Goals:
1. From the forum thread, list the usernames of everyone whose post doesn't contain the word "welcome" in any form.
2. Copy word for word the part of the forum thread starting with "## terryl965 (Oct" and going on through "so little time!".
3. In the forum thread, how long does the person who started it say they were gone?

Source text:
◇ ◇ ◇ ◇ ◇ ◇ ◇
# back after a long hiatus



## bushidomartialarts (Oct 26, 2006)

Hi All,

I've been gone something like 4 or 5 months.  Back in style now, though.  I missed ya.


----------



## Kacey (Oct 26, 2006)

Welcome back!!!


----------



## Drac (Oct 26, 2006)

Welcome back...


----------



## bydand (Oct 26, 2006)

Welcome back!


----------



## matt.m (Oct 26, 2006)

Welcome back pal.


----------



## Touch Of Death (Oct 26, 2006)

Great to have you.
Sean


----------



## Xue Sheng (Oct 26, 2006)

Welcome back


----------



## g-bells (Oct 26, 2006)

welcome back and thanks for the greeting


----------



## Brian R. VanCise (Oct 26, 2006)

Welcome back and we are glad to have you here.


----------



## kelly keltner (Oct 26, 2006)

welcome back


----------



## bluemtn (Oct 26, 2006)

Welcome back!  I was beginning to wonder what happened to you!  Now it's time for you to play a little catch up.


----------



## SFC JeffJ (Oct 26, 2006)

Welcome back!


----------



## arnisador (Oct 26, 2006)

Dude!


----------



## terryl965 (Oct 26, 2006)

Welcome back


----------



## still learning (Oct 27, 2006)

Hello, Welcome back....4-5 months is but a minute of time....if you were gone for years....ah!   than it is a long "HIATUS".

When a beginner is train for a year...it seems a long time....BUT when you train for over ten years or more...it seems so little time!
◇ ◇ ◇ ◇ ◇ ◇ ◇
Source data:
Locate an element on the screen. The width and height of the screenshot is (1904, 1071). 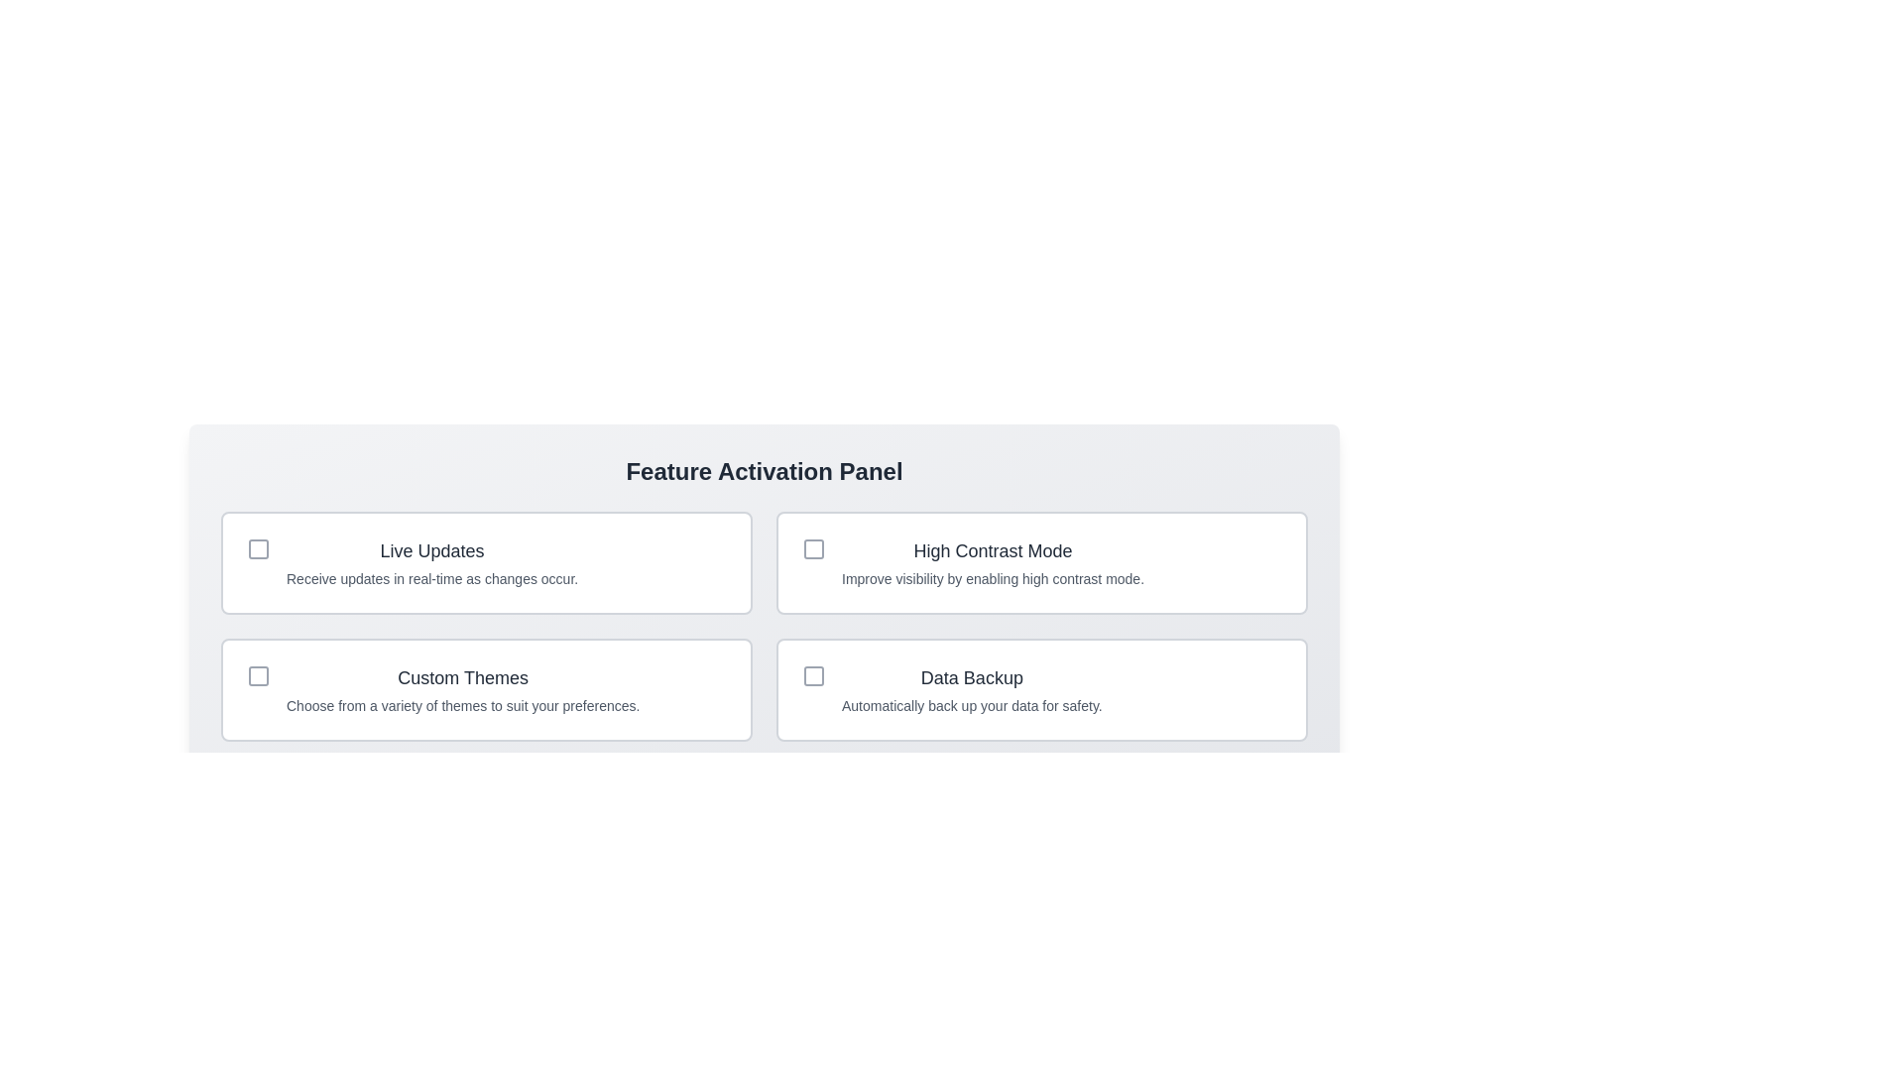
◇ ◇ ◇ ◇ ◇ ◇ ◇
Written responses:
1.
bushidomartialarts
Touch Of Death
arnisador

2.
## terryl965 (Oct 26, 2006)

Welcome back


----------



## still learning (Oct 27, 2006)

Hello, Welcome back....4-5 months is but a minute of time....if you were gone for years....ah!   than it is a long "HIATUS".

When a beginner is train for a year...it seems a long time....BUT when you train for over ten years or more...it seems so little time!

3. Something like 4 or 5 months.